▸ Extract provided:
[START]
Over the years, "supply side" would evolve into a secular religion for many on the Right, but Reagan's budget director David Stockman once blurted out the truth, that it would lead to red ink "as far as the eye could see."

While conceding that some of Reagan's economic plans did not work out as intended, his defenders--including many mainstream journalists--still argue that Reagan should be hailed as a great President because he "won the Cold War," a short-hand phrase that they like to attach to his historical biography.

However, a strong case can be made that the Cold War was won well before Reagan arrived in the White House. Indeed, in the 1970s, it was a common perception in the U.S. intelligence community that the Cold War between the United States and the Soviet Union was winding down, in large part because the Soviet economic model had failed in the technological race with the West.

That was the view of many Kremlinologists in the CIA's analytical division. Also, I was told by a senior CIA's operations official that some of the CIA's best spies inside the Soviet hierarchy supported the view that the Soviet Union was headed toward collapse, not surging toward world supremacy, as Reagan and his foreign policy team insisted in the early 1980s.

The CIA analysis was the basis for the détente that was launched by Nixon and Ford, essentially seeking a negotiated solution to the most dangerous remaining aspects of the Cold War.
[END]
▸ Given exercise 1: Decide whether each statement agrees with the passage on Reagan and the Cold War, answering yes or no and quoting the words of the passage that settle it. (a) David Stockman served as Reagan's budget director. (b) The détente based on the CIA analysis was launched by Carter. (c) In the 1970s the U.S. intelligence community commonly saw the Cold War as intensifying.
▸ Given exercise 2: Name every person mentioned by name in the passage on Reagan and the Cold War.
▸ Given exercise 3: Please extend the passage on Reagan and the Cold War with a few more paragraphs, starting after its last sentence.

[Entries for locating words and elements]
[START]
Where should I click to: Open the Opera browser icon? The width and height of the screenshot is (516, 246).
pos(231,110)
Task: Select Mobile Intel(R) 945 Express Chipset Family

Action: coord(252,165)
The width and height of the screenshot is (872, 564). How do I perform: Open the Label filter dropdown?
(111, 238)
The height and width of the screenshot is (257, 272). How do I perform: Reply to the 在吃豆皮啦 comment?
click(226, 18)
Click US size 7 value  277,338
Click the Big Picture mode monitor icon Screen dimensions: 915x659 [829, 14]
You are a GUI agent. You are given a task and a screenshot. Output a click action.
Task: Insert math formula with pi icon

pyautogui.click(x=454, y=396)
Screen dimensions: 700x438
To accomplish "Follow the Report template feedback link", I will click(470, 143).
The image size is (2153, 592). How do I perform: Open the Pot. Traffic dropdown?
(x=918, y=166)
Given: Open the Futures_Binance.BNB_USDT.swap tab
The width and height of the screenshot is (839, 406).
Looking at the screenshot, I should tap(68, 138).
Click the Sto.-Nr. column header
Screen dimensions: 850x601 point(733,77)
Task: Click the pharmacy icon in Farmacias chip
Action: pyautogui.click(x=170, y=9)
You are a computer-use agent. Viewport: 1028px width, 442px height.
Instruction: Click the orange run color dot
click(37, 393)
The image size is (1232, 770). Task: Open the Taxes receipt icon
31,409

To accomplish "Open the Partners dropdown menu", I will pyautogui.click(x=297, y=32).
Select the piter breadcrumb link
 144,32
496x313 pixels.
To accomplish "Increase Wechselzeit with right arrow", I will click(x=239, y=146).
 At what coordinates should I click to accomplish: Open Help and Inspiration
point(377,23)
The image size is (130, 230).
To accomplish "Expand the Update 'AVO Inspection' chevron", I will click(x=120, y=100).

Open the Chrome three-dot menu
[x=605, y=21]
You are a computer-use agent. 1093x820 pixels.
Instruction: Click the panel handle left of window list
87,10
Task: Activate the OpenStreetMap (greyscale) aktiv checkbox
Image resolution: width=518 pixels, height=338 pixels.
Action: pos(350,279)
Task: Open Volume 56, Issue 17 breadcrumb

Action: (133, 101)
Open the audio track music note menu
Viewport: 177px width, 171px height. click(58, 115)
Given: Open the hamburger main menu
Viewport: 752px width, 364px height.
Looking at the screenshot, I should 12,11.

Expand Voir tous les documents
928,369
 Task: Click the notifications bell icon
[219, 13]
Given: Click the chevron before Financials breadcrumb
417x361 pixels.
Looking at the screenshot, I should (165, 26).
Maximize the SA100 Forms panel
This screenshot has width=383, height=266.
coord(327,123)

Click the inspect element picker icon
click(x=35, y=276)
[END]
▸ Result 1:
(a) Yes: "Reagan's budget director David Stockman"
(b) No: "The CIA analysis was the basis for the détente that was launched by Nixon and Ford"
(c) No: "it was a common perception in the U.S. intelligence community that the Cold War between the United States and the Soviet Union was winding down"

▸ Result 2: Reagan, David Stockman, Nixon, Ford

▸ Result 3:
The Afghan Debacle

In that view, Soviet military operations, including sending troops into Afghanistan in 1979, were mostly defensive in nature. In Afghanistan, the Soviets hoped to prop up a pro-communist government that was seeking to modernize the country but was beset by opposition from Islamic fundamentalists who were getting covert support from the U.S. government.

Though the Afghan covert operation originated with Cold Warriors in the Carter administration, especially national security adviser Zbigniew Brzezinski, the war was dramatically ramped up under Reagan, who traded U.S. acquiescence toward Pakistan's nuclear bomb for its help in shipping sophisticated weapons to the Afghan jihadists (including a young Saudi named Osama bin Laden).

While Reagan's acolytes cite the Soviet defeat in Afghanistan as decisive in "winning the Cold War," the counter-argument is that Moscow was already in disarray--and while failure in Afghanistan may have sped the Soviet Union's final collapse--it also created twin dangers for the future of the world: the rise of al-Qaeda terrorism and the nuclear bomb in the hands of Pakistan's unstable Islamic Republic.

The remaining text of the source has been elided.